:: What to work on ::
[A] From the service mesh observability text, extract the passage from "The Observability Promise" to "modifying application code.".
[B] Answer these from the service mesh observability text:
(i) Which proxy does the text give as an example of a service mesh proxy?
(ii) What four golden signals are listed?
(iii) What does service topology show, according to the text?

:: Source extract ::
Service mesh provides unparalleled observability into microservices communication without requiring application code changes. After instrumenting production systems with service mesh observability, I’ve learned how to extract maximum value from the metrics, traces, and visualizations these systems provide.
The Observability Promise
Service mesh proxies (like Envoy) sit in the request path and automatically collect:
- Golden Signals: Request rate, error rate, latency, saturation
- Service Topology: Who talks to whom
- Distributed Traces: Request flow across services
- Traffic Patterns: Protocol types, response sizes, retry behavior
All without modifying application code.

:: Dataset content ::
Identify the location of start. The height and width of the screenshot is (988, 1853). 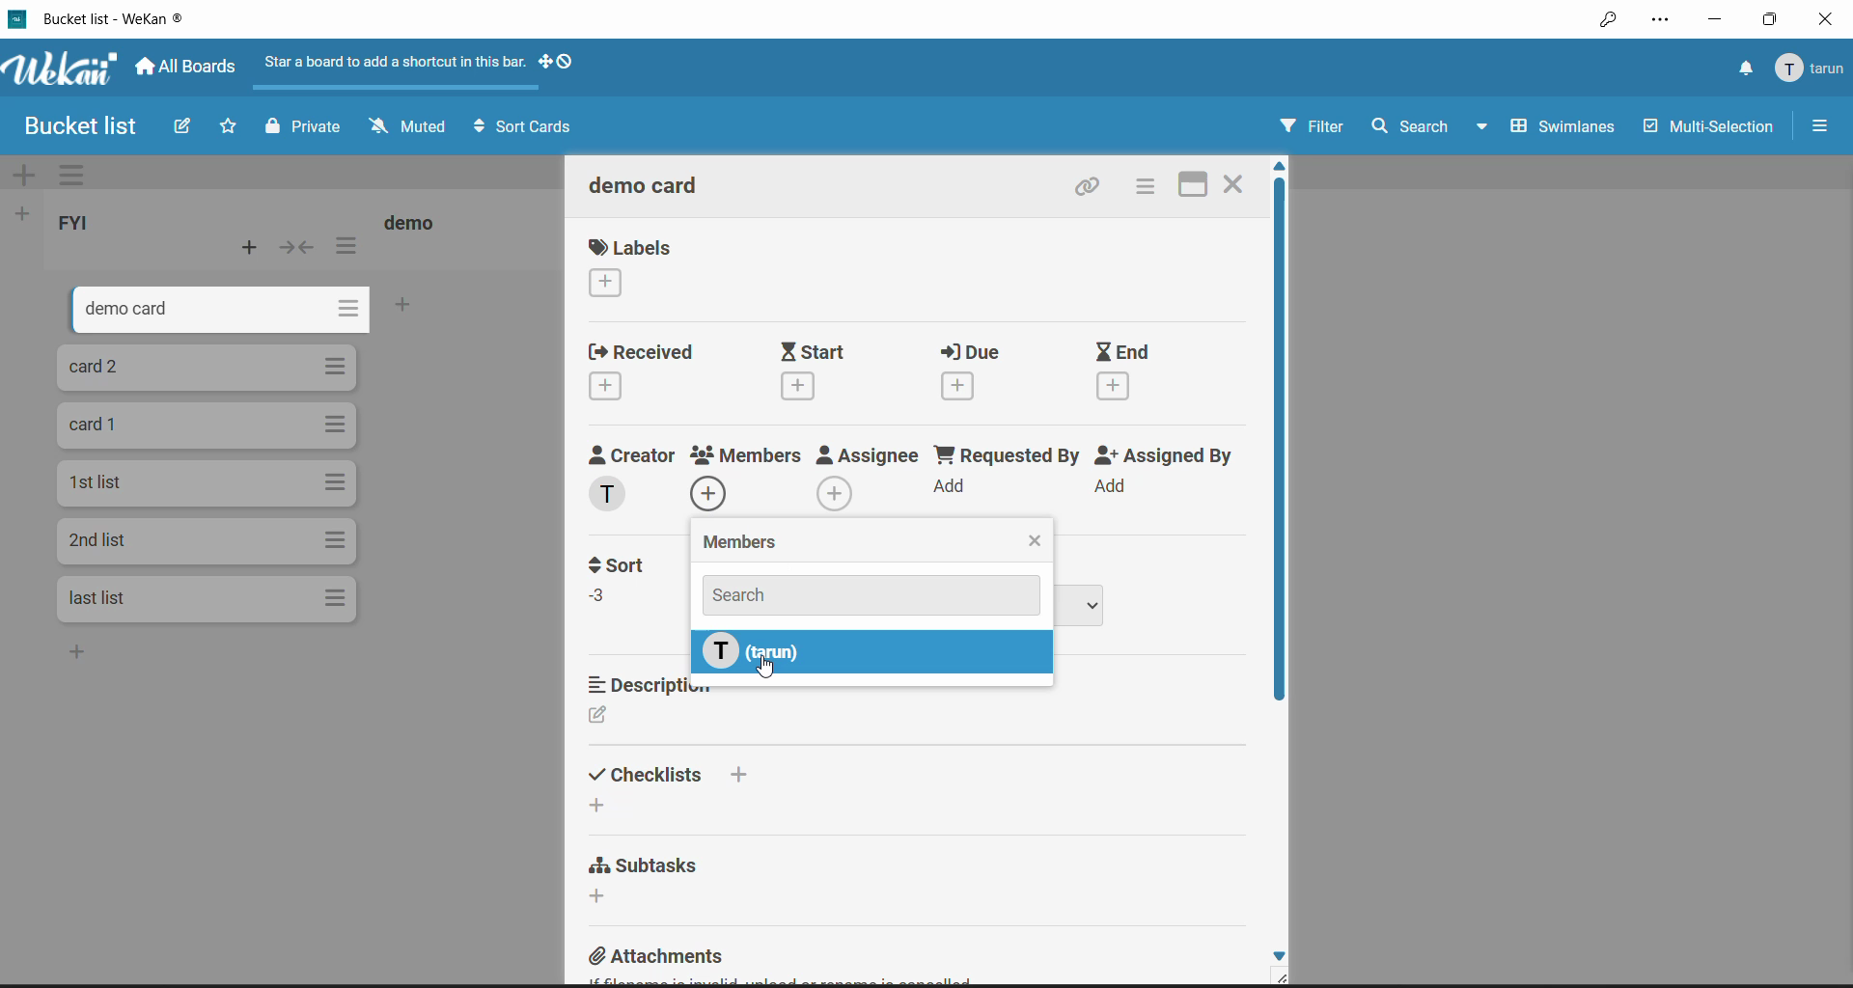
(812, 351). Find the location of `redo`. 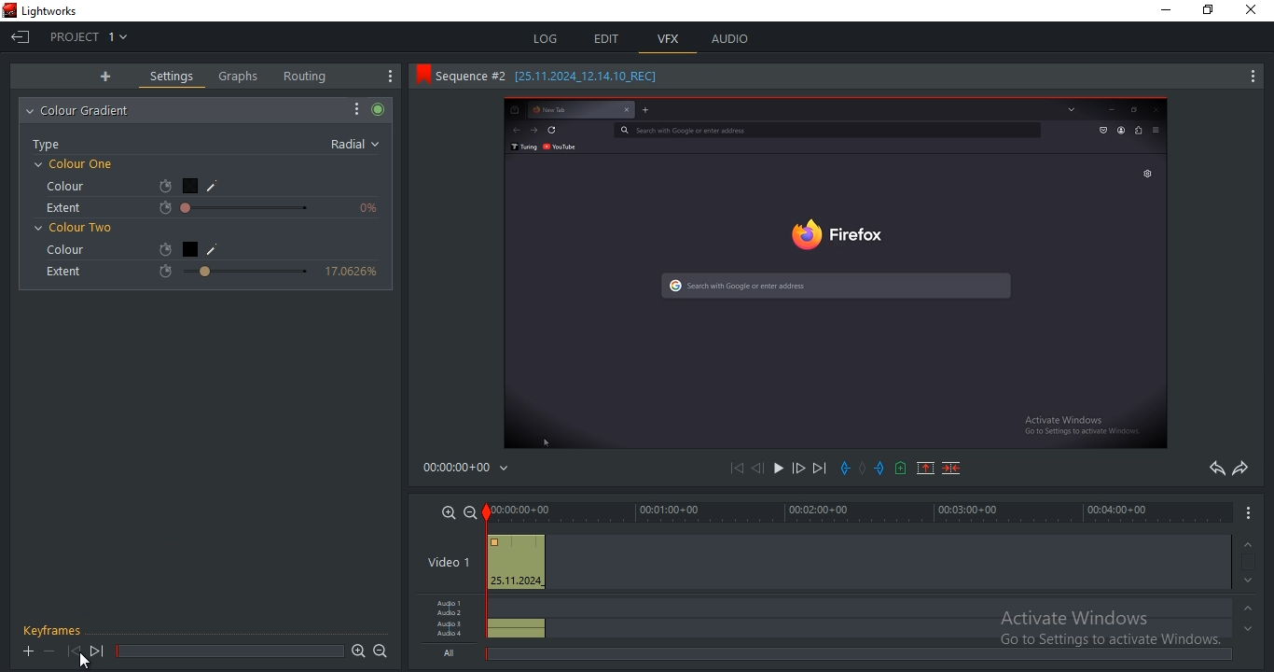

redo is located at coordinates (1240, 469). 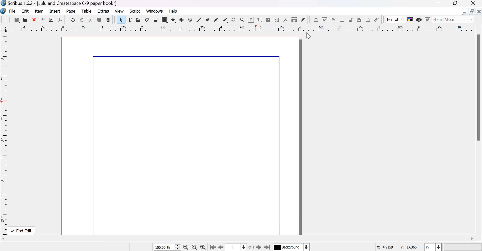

:: The replies ::
[A]
The Observability Promise
Service mesh proxies (like Envoy) sit in the request path and automatically collect:
- Golden Signals: Request rate, error rate, latency, saturation
- Service Topology: Who talks to whom
- Distributed Traces: Request flow across services
- Traffic Patterns: Protocol types, response sizes, retry behavior
All without modifying application code.

[B]
(i) Envoy
(ii) Request rate, error rate, latency, and saturation
(iii) Who talks to whom